DIRECTION -> Render the records from the start up to and including the line that contains "(x=488, y=756)" as a Markdown table with the columns Row and Line, giving each line a row number and omitting blank lines.

DATA SECTION ->
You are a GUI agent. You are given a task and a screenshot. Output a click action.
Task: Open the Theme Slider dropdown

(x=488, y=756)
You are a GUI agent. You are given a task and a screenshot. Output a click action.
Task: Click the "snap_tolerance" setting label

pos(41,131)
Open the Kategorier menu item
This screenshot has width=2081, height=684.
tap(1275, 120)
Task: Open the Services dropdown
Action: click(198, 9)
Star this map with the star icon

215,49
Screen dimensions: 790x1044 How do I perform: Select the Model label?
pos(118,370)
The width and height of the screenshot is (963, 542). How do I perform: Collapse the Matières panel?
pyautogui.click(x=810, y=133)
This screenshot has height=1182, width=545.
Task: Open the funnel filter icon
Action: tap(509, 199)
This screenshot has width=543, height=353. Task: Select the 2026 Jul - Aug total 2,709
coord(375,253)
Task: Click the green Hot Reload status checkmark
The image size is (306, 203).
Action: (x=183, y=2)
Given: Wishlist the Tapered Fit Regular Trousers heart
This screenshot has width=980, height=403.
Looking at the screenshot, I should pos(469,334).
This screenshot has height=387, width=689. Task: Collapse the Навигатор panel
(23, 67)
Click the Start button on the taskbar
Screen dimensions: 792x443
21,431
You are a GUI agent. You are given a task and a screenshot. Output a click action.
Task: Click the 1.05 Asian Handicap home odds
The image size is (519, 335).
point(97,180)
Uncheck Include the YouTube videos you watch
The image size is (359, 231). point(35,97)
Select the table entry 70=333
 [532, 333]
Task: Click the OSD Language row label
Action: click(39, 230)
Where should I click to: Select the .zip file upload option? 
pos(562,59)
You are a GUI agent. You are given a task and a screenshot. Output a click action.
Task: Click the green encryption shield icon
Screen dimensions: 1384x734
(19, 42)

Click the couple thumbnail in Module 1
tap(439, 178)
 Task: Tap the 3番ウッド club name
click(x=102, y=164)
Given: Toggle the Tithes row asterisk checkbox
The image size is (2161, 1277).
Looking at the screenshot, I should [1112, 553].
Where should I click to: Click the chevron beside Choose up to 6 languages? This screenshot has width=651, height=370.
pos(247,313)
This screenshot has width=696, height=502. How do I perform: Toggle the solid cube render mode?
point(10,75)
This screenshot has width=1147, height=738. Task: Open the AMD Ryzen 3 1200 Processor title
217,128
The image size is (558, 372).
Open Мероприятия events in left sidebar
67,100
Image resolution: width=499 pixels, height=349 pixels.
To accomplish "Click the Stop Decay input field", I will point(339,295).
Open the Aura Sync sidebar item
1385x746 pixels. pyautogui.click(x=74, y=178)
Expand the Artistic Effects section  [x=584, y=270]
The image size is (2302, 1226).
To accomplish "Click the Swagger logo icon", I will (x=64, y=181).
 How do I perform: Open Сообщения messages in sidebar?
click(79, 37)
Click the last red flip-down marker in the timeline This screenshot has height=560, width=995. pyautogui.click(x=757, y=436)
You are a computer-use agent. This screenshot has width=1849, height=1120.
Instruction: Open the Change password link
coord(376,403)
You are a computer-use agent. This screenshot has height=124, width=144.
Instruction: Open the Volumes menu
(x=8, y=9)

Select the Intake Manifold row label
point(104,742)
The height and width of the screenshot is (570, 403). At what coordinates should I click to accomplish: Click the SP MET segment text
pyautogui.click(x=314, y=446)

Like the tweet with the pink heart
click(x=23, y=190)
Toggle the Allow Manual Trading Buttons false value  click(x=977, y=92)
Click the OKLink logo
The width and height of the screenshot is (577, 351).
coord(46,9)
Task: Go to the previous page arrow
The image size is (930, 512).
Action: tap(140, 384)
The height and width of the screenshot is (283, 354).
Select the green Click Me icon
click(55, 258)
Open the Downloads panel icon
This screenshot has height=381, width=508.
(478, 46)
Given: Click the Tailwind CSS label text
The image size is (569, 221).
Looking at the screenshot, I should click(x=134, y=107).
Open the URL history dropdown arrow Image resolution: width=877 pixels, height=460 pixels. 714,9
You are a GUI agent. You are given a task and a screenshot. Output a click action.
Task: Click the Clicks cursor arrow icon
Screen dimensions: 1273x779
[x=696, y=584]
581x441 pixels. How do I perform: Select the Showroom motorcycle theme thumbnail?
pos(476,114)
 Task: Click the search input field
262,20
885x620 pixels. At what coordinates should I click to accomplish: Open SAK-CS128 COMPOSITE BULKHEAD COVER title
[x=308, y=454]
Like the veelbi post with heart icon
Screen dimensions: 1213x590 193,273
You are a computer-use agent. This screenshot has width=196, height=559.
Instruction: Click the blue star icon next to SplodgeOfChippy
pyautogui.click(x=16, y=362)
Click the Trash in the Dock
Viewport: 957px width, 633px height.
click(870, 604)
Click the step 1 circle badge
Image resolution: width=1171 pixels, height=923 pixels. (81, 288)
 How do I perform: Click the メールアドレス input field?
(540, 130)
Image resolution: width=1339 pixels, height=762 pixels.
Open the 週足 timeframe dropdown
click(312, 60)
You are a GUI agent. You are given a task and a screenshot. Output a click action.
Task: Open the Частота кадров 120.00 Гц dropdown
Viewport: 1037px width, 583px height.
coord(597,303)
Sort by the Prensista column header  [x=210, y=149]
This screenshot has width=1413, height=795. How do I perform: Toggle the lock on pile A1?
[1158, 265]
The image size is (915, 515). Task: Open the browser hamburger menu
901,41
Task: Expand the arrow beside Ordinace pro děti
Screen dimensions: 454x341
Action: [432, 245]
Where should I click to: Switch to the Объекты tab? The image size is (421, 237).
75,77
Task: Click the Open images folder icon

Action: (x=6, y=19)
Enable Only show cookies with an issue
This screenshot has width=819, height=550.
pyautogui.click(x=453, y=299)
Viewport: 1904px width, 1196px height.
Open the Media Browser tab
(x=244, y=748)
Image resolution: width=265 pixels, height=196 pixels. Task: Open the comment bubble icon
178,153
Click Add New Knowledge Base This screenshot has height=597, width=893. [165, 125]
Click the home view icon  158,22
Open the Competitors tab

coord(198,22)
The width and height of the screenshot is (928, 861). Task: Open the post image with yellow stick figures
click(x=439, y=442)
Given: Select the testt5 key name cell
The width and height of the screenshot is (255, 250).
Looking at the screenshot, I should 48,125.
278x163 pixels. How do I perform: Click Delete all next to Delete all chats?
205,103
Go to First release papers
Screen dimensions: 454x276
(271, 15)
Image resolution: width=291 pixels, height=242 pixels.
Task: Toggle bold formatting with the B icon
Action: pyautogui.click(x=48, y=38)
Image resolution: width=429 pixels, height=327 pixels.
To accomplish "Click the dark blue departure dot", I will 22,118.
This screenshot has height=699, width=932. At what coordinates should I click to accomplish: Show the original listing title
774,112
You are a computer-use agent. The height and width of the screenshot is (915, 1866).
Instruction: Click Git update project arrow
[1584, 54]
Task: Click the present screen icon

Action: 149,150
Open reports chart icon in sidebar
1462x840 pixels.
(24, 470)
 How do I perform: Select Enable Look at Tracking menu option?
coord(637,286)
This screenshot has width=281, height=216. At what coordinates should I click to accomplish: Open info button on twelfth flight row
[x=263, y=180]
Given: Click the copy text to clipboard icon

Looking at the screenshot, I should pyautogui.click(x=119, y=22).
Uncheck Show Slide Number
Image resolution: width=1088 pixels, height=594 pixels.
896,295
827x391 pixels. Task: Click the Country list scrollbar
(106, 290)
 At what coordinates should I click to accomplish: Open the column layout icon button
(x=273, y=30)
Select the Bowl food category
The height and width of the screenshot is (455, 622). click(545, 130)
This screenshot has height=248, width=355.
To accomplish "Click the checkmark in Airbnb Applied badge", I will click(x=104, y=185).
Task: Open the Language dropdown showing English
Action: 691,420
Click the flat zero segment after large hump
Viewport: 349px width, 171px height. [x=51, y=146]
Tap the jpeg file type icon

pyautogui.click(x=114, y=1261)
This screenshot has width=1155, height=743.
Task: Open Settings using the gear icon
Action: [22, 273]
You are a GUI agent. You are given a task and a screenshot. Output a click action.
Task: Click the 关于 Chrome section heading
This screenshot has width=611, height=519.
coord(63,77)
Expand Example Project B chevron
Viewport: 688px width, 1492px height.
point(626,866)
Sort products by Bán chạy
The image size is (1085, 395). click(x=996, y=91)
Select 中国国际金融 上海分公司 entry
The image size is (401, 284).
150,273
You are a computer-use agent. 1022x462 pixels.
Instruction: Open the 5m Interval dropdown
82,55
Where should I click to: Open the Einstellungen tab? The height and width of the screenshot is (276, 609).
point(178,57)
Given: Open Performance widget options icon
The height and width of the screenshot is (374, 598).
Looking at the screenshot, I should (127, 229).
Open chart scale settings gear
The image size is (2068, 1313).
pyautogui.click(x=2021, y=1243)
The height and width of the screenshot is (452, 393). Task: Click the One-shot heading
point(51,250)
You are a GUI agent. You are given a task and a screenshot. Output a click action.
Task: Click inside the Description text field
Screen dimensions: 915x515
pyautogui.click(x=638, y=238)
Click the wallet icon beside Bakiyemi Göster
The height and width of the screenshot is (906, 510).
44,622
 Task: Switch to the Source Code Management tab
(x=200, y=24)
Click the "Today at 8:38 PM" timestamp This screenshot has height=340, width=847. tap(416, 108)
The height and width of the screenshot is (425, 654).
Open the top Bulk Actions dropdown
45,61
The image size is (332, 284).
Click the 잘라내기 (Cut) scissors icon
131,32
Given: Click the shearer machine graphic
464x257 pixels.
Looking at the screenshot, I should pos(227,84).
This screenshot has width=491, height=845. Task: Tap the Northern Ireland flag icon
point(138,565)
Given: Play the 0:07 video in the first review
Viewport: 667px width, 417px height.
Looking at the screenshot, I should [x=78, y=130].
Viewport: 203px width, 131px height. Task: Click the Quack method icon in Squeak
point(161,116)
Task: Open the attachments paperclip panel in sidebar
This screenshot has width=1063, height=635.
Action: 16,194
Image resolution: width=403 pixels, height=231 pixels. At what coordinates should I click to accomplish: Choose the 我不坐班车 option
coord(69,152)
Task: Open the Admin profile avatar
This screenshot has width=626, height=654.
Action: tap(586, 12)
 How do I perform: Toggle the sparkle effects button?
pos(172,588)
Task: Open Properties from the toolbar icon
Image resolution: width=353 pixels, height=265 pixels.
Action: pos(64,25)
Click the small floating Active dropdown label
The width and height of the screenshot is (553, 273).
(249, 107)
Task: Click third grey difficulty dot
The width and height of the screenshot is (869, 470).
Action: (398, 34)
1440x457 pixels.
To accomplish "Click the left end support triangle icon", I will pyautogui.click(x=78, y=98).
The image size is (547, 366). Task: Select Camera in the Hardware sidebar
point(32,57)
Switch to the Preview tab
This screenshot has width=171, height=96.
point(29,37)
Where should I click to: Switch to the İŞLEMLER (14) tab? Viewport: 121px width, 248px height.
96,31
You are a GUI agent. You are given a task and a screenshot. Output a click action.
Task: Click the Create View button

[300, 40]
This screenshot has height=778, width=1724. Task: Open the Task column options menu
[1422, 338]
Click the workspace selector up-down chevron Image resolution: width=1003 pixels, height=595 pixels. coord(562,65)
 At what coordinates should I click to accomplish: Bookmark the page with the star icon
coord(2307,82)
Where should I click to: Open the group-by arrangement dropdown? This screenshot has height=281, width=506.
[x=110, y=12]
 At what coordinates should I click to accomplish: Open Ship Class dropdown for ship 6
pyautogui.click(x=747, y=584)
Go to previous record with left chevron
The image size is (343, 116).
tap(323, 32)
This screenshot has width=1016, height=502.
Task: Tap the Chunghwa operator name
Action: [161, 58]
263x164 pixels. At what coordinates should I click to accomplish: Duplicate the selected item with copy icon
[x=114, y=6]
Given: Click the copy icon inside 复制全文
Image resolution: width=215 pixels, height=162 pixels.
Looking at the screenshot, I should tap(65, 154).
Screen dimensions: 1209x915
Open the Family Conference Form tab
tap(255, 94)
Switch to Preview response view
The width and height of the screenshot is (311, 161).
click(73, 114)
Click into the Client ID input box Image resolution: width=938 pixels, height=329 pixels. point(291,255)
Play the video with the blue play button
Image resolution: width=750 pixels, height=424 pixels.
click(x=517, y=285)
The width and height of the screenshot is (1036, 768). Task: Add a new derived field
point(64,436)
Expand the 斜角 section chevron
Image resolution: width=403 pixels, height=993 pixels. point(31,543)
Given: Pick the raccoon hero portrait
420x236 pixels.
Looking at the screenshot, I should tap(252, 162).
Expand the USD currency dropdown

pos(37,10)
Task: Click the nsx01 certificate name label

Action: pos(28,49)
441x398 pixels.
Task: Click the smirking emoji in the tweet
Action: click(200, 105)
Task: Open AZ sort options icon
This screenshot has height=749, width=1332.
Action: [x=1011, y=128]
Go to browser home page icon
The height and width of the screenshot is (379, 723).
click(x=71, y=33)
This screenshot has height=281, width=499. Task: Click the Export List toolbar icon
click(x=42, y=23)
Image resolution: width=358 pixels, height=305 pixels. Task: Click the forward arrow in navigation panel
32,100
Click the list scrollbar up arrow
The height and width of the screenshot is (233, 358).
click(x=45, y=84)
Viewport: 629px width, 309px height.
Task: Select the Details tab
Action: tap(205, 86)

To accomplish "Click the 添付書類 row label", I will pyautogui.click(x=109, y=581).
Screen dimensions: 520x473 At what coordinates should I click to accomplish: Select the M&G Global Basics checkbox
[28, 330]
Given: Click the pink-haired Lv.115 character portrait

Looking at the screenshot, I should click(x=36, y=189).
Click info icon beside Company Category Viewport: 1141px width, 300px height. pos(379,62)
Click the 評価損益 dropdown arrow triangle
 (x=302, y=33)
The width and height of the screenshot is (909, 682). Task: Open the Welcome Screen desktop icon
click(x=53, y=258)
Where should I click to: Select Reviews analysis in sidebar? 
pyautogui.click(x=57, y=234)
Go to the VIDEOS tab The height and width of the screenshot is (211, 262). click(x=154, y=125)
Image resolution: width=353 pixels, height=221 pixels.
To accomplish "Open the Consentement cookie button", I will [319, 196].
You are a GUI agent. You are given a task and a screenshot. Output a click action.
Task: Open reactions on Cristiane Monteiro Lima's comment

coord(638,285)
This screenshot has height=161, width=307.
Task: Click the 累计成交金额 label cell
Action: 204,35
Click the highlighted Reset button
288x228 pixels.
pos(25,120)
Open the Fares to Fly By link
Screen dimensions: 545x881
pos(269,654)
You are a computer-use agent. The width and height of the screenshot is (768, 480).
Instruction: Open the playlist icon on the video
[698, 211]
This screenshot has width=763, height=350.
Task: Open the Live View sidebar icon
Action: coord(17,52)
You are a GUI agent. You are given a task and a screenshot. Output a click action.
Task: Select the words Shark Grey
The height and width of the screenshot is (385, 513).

EXERCISE ANSWER ->
| Row | Line |
|---|---|
| 1 | You are a GUI agent. You are given a task and a screenshot. Output a click action. |
| 2 | Task: Open the Theme Slider dropdown |
| 3 | (x=488, y=756) |